Feds Crack Down on Call Center Scheme

A man uses a service that provides video interpreters that translate sign language for the deaf. Twenty-six people were arrested Nov. 19, 2009 in a scheme to steal millions from the service. CBS

In a widespread scheme one assistant Attorney General described as "outrageous and insidious," 26 people from seven companies in eight states were indicted Thursday for stealing more than $50 million from a government fund that provides video interpreters that translate sign language for the deaf and hearing impaired outside their world. The service, overseen by the Federal Communications Commission (FCC), allows more than 30 million hearing disabled Americans to communicate with those who can hear.

"It's not going to be tolerated," Assistant Attorney General Lanny Breuer told CBS News. "They were running up the money, and taxpayers were paying for services that weren't really occurring."

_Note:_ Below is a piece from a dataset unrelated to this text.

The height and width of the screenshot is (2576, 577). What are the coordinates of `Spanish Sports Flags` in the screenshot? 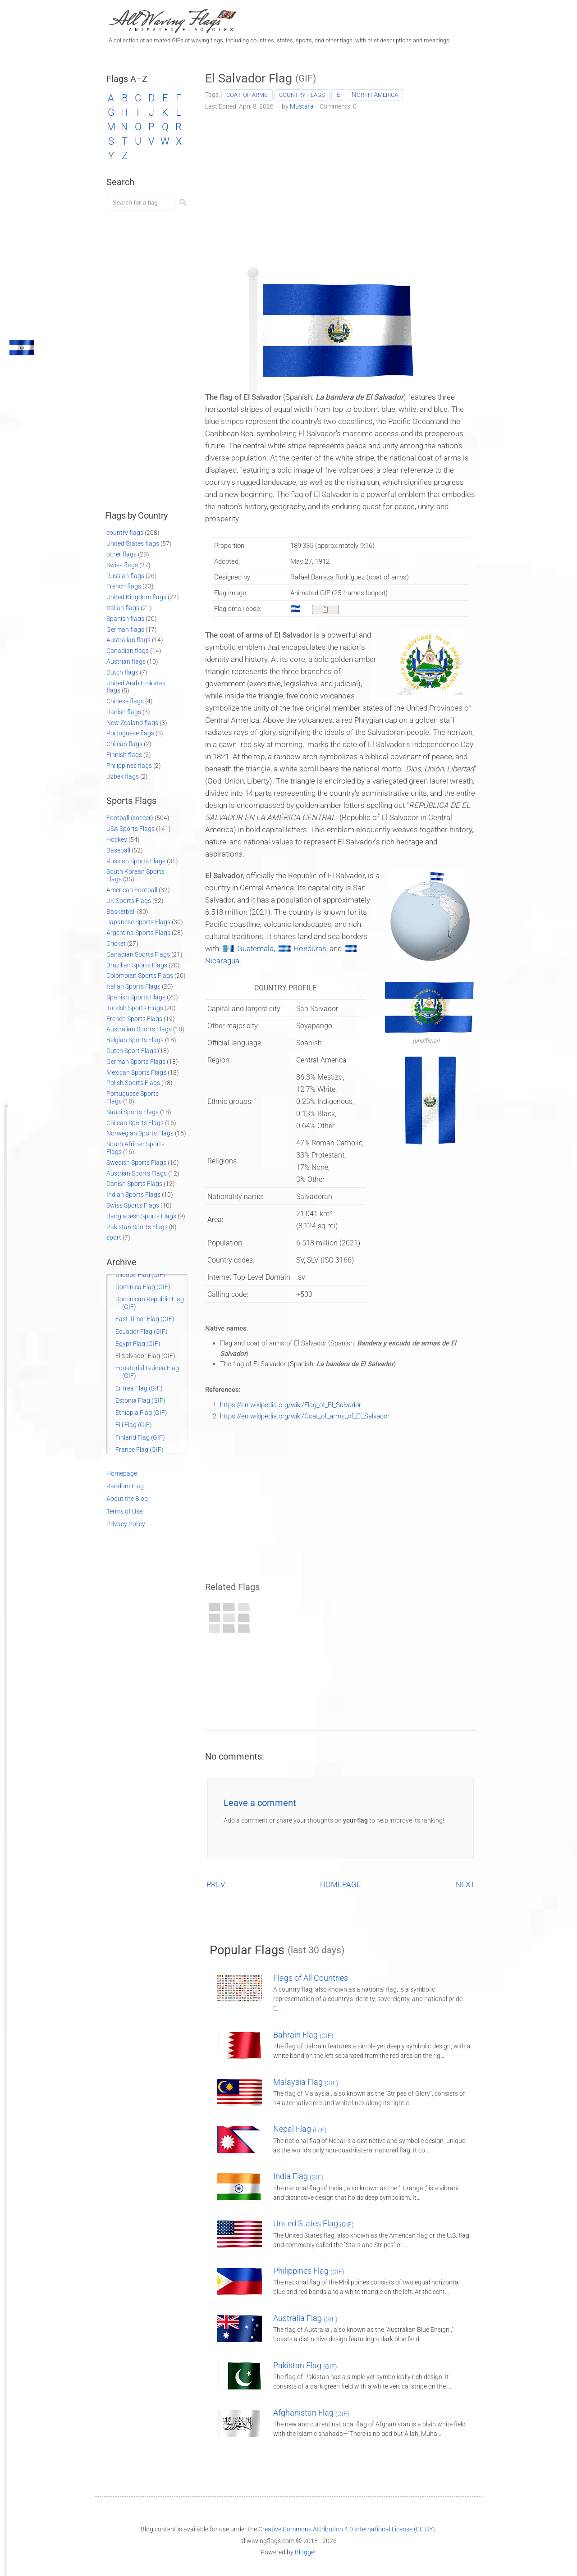 It's located at (135, 997).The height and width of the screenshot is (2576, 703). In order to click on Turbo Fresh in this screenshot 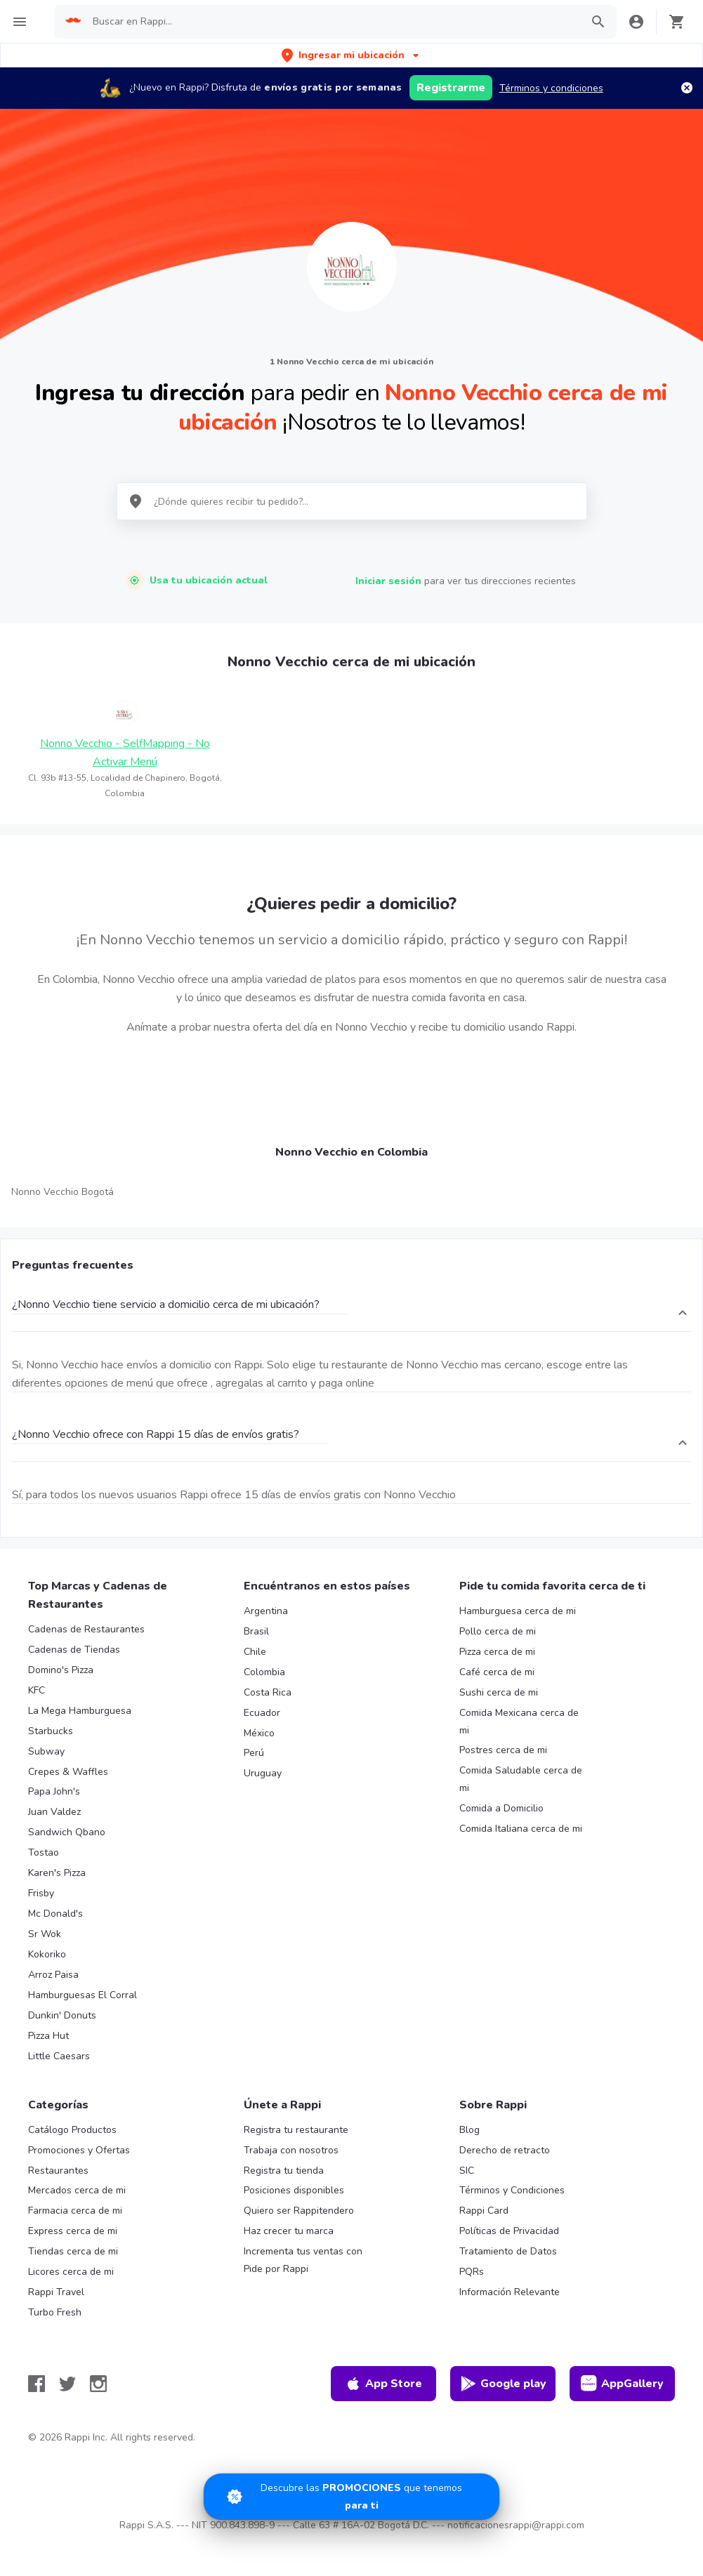, I will do `click(54, 2312)`.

In a series of coast-to-coast raids, individuals from New York, New Jersey, Florida, Texas, Arizona, Nevada, Maryland and California were arrested. They allegedly submitted thousands of "false and fraudulent" claims for Video Relay Service (VRS) calls that never involved hearing impaired people. Instead, the government charged, scammers placed millions of dollars of phony calls to pre-recorded radio programs, 800 numbers or podcasts - never translating anything but billing the FCC's fund nearly $400 an hour for every hour the employee was on the phone.

"The fraud issue is something we're going to have to deal with," prominent disabled rights attorney Jeff Rosen told CBS News."But we can't allow that to diminish the access that deaf people have."

Begun back in 1993, in recent years VRS calls have skyrocketed - rising from about 100,000 minutes per month in 2004 to nearly 9 million minutes per month in 2009. Overall, the industry is expected to generate nearly $800 million in revenue this year alone.